Sound Possibility

The New Yorker selects Muldoon. I can't say I've really been able to get through a poem of Paul Muldoon's, let alone enjoy myself all that much. Too much of the prosaic for my taste. I'm unabashedly fond of the sexy and subversive. Though, if anyone can show me sexy/subversive Muldoon, I will be happy to revise my opinion. I love how the article essentially assures the reader that the aesthetic will not be disturbed by the shift in editorial leadership; no, Dear Reader, rest assured, The New Yorker will continue to rock your middle-brow evenings with the poetic equivalent of bran.

I've just heard that eMusic has added audiobooks to their listening selection. I'm sort of giddy about the possiblities of transmitting verse through recording. It's a different way of accessing the art that I feel is a bit undervalued - I don't value the importance of hearing a poem read enough, but I really want to. When I think of poetry read, I think of a couple of very different/somewhat similar instances I was exposed to in grad school - one, a recording of Cin Salach, which was deliberately performative and genre-hopping; the other, a recording of (I think) Joshua Beckman and Matthew Rohrer, which was also a deliberate performance, but it was also 1) a live reading, more-or-less in traditional poetry reading fashion and 2) impromptu collaboration, taking advantage of audience energy to generate some poems on the spot - with moderate success and much failure, as is the case for most improv performance. But, I'm thinking of a place in between these models - not as planned, rehearsed and mastered as Salach, yet not as improvish as Beckman/Rohrer.
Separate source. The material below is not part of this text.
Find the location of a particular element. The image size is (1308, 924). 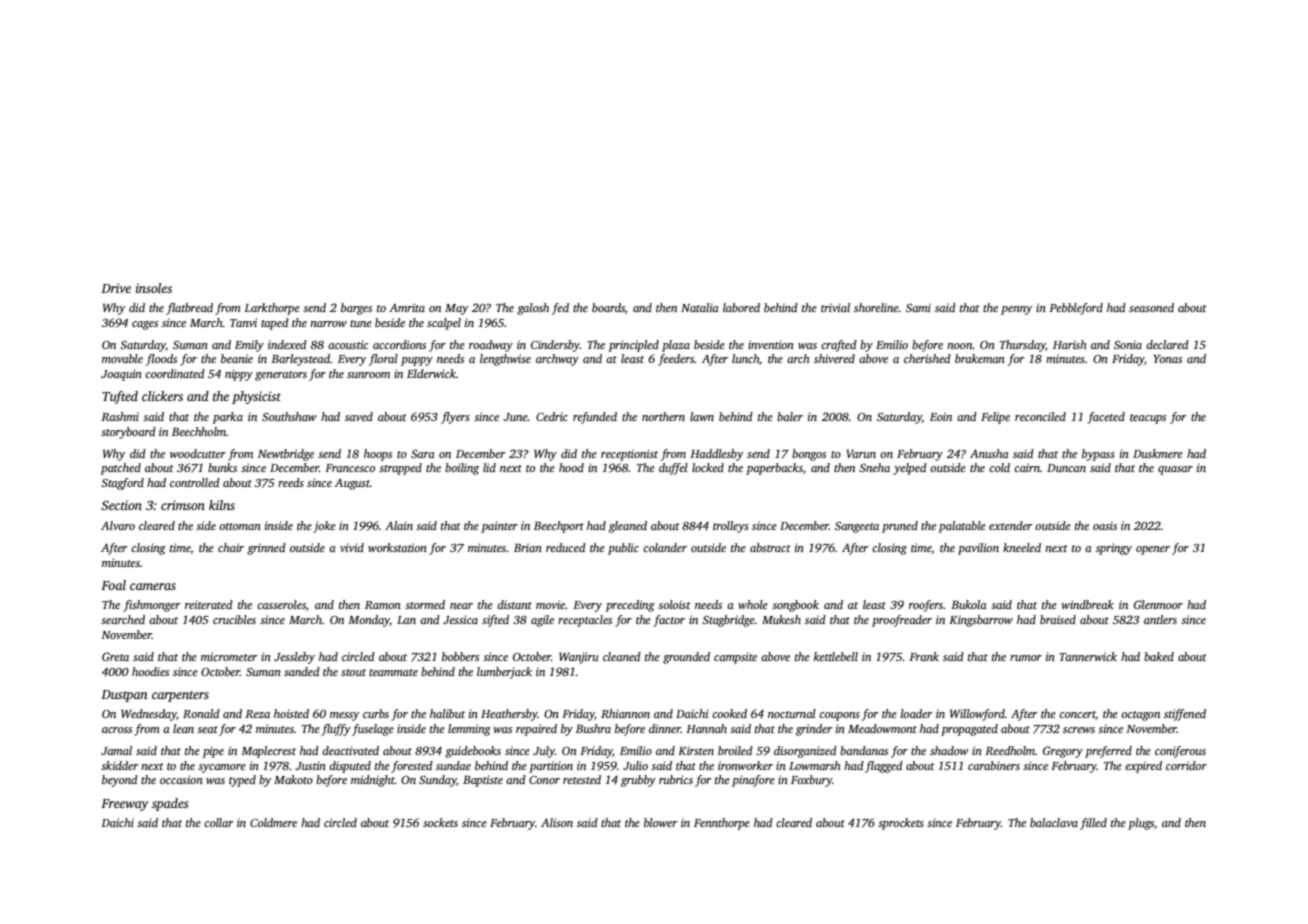

preceding is located at coordinates (630, 606).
Had my thesis been less of a monstrous, unfocused steaming pile (like the malformed siamese twin in Basketcase...which is, by the way, only my favorite B movie about secret siamese twins and revenge murder), it would have approached the subject of "page bias" - that the scoring of a poem (lineation and the like) have bypassed in importance how one interprets that score orally. But, I have my best experiences with poems I engage out loud. I feel also that there's an underlying paranoia that to speak a poem is to perform it and to perform it - well, opens the door for it to be acted, which, let's face it, invites overacting. All of which overshadows the fact that a poem written today (less slam, which I don't even have the background to engage) is of the page, for the page - endures or dies by the page. And we're all so hyperaware of being weird anyway, better to cuddle the status quo.

The poetry selection at eMusic is pretty sparse right now and the sub-genres offered are confined to "poetry" and "classical poetry" - like poetry and poetry lite? They feature none but more canonical works/poets - Hardy, Shakespeare, Poe, &c. Other people reading dead people's poems. But, I would like to hear some kids record their own work. And I mean kids as in under 40. Which is not to blast the page - because, you know, they could have liner notes, right?